I was on intimate terms with several important families, and for some time was penetrated by the beauty, still more the grace, of a society which ten years later had ceased to exist. …
Whiskey … was firmly established at the drink indispensable to conversation, and everyone smoke Gauloises, having never heard it said how harmful, even deadly, those little marvels were. In fact, while art brought us together and politics at times divided us, the atmosphere was largely dominated by laughter, and of this company of brilliant and witty men – and women, of course – the most amusing was without contest Balthus. …
– Raymond Mason, At Work in Paris: on Art and Artists, Thames and Hudson, New York, 2003, p. 75
Balthus represented the great attempt at permanence in a neurotic avant-garde climate committed to perpetual change. In the years that followed, when painters would alter the rules a thousand times in order to succeed more quickly, Balthus would take up the challenge of equalling the great painters of the past. To find a new solution to the problem, you have to keep the problem intact.
– Ibid., pp. 76-77
In the note: The closest contemporary to Balthus is Francis Bacon (born in 1909).

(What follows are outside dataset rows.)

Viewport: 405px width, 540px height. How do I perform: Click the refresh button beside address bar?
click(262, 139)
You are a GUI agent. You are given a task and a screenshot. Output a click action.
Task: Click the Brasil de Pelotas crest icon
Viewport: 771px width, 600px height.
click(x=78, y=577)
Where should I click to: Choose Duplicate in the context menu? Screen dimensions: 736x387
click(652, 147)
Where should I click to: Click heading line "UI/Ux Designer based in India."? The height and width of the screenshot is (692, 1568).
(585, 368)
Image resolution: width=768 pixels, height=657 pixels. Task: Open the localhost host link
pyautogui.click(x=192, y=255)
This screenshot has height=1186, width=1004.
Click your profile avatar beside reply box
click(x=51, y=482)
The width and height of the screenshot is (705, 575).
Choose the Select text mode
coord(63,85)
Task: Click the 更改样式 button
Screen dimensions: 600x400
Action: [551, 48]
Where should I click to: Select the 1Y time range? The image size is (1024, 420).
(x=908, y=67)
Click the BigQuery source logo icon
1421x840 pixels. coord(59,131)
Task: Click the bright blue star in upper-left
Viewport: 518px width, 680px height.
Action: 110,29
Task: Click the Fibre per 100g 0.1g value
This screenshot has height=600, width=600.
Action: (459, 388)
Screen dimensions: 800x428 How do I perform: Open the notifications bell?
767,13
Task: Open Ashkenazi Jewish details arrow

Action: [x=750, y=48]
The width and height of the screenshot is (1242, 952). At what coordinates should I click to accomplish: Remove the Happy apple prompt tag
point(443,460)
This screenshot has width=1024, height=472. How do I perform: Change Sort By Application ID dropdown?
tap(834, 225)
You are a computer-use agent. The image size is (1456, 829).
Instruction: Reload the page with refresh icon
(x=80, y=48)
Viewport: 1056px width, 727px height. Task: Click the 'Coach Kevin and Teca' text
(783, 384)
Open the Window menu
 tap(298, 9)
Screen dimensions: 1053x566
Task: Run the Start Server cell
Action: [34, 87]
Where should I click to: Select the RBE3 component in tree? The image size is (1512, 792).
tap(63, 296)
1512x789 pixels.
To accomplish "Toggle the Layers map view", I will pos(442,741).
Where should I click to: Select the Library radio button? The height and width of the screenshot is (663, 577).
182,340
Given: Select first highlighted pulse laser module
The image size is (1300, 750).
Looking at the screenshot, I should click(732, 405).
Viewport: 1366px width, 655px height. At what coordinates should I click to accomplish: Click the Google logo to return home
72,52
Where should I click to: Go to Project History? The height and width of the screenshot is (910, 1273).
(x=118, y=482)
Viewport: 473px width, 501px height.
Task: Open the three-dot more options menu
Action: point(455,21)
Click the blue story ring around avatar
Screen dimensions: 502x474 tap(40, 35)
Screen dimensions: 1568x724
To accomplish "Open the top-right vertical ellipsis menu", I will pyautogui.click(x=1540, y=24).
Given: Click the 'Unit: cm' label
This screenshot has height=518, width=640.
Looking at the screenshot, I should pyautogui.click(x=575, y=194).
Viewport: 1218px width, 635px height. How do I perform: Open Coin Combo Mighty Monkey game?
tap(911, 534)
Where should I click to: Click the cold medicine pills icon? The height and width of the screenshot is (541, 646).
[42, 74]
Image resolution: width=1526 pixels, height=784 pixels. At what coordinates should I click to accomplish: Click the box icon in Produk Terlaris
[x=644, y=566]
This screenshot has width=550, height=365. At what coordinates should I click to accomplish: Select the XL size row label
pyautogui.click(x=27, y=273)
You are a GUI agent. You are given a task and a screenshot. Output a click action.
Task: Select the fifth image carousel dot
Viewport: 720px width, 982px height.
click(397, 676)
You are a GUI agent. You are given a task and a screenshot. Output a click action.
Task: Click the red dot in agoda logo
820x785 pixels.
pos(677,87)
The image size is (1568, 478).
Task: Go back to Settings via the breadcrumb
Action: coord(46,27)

I see them as the duality of the classical and the romantic encountered elsewhere within a single generation.
– Ibid., p. 76
I recognised in Balthus the second pillar, with Giacometti, on which a new art of the figure and of the figurative world could be built.
– Ibid., p. 78
Balthus’s painting immediately struck me as the epitome of breadth, with, from one edge of the canvas to the other, form rolling about form, cheeks well-rounded, eyes wide-set, the gesture monumental and ample. With, transcending that space, the artifice of composition, that sublime intellectual activity which I consider to be the ne plus ultra of art.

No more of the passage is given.